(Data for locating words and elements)
------------------------

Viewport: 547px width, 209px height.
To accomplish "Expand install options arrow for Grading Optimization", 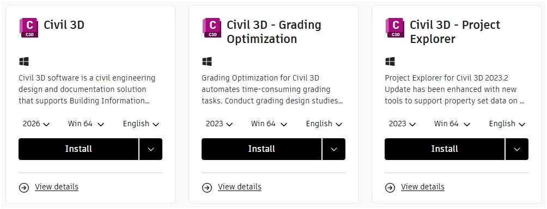I will coord(334,149).
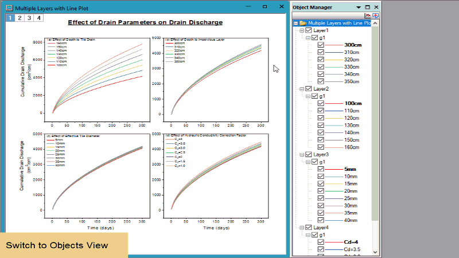Click the red line sample beside 300cm
This screenshot has height=258, width=459.
334,45
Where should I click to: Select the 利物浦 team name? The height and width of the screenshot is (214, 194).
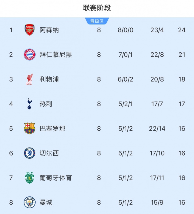tap(49, 79)
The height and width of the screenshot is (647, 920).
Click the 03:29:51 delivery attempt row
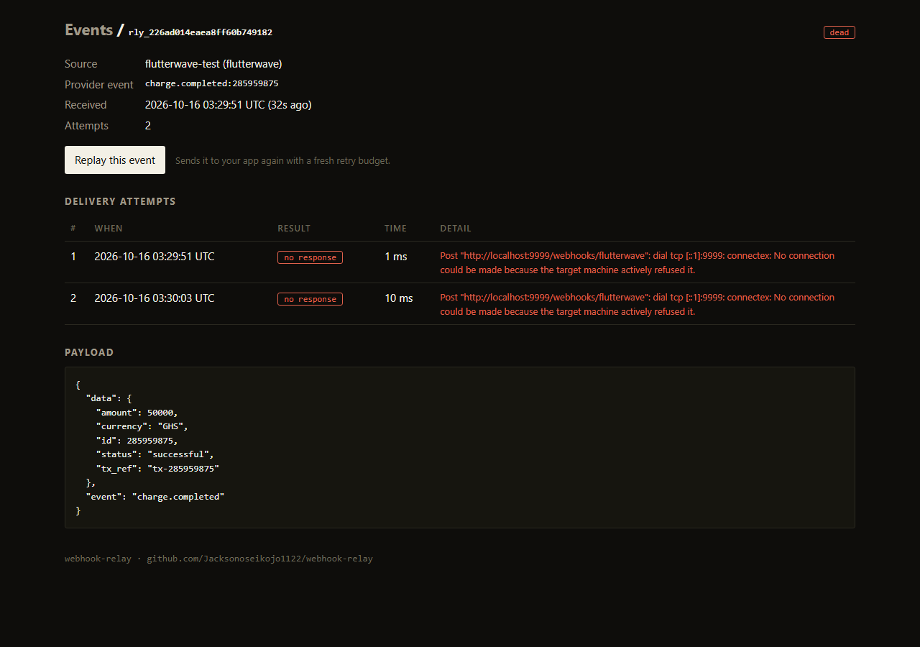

------------------------

Aim of the exercise >> Show each line of the data above that contains the string "screenshot", reproducing every such line in full.

Answer in full >>
This screenshot has height=258, width=459.
Where should I click to: Select the 利物浦 team name? The height and width of the screenshot is (214, 194).
The height and width of the screenshot is (647, 920).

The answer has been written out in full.